With a superintendent retiring, COVID-19 and the virtual learning challenges it has caused, renewal, a school board election and closure discussions coming back to the forefront, Rowan-Salisbury Schools is preparing to rip off a lot of bandages.
Truthfully, the school system can’t move forward and adapt to unprecedented times by staying the same.
The board has once again taken steps toward closing Faith and Enochville elementary schools and scheduled public hearings that are required by law. The school board, however, doesn’t need a public hearing to know how parents feel about closing the two facilities. The community’s strong opposition to the proposal for years, particularly in Faith, proves that. As more evidence of opposition: Faith could be just a couple weeks from receiving approval for a charter school.

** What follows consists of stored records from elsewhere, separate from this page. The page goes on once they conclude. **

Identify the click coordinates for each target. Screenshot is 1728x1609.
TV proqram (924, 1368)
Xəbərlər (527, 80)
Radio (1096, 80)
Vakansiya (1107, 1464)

If parents and students haven’t grown exhausted by the constant closure talk with no decisions made, they’ll make their voices heard loudly during a public hearing scheduled to be held virtually on Oct. 19 for Faith and Oct. 20 for Enochville. To do that, they’ll need to figure out how to use the software platform Zoom or write their comments and hope board members read them. They can’t gather in groups and present the same show of force that prompted previous delays.
School board members, meanwhile, may need to hope the many residential developments in Rowan County, particularly ones near Faith Elementary School, do not bring many school-age children or young families. Otherwise, the board in a few years could be wondering why they didn’t procrastinate further about closure discussions. Compared to the current situation, though, overcrowding would be a terrific problem because it would mean millions of tax dollars and billions in new investment flowing into the county.
It’s also worth wondering whether existing trends, which school officials say have been accelerated by COVID-19, will continue after the virus subsides. Students and parents that find virtual schooling to be a good option may not return to in-person classes. Parents who’ve sent their kids to homeschool, charter schools or decided to get ahead of closure and transfer their child elsewhere are unlikely to return to Faith and Enochville without some sort of guarantee that closure won’t happen. That guarantee isn’t coming.
If a vote on closure happens this month, it will be one of the hardest decisions school board members will ever make, and particularly so because it’s just weeks from an election. School board members will have a mountain of considerations swimming around in their mind, most of which they’ve debated before. But in a school systems that’s boldly forged a new path via renewal, it may finally be time to follow conventional wisdom and rip off the bandage.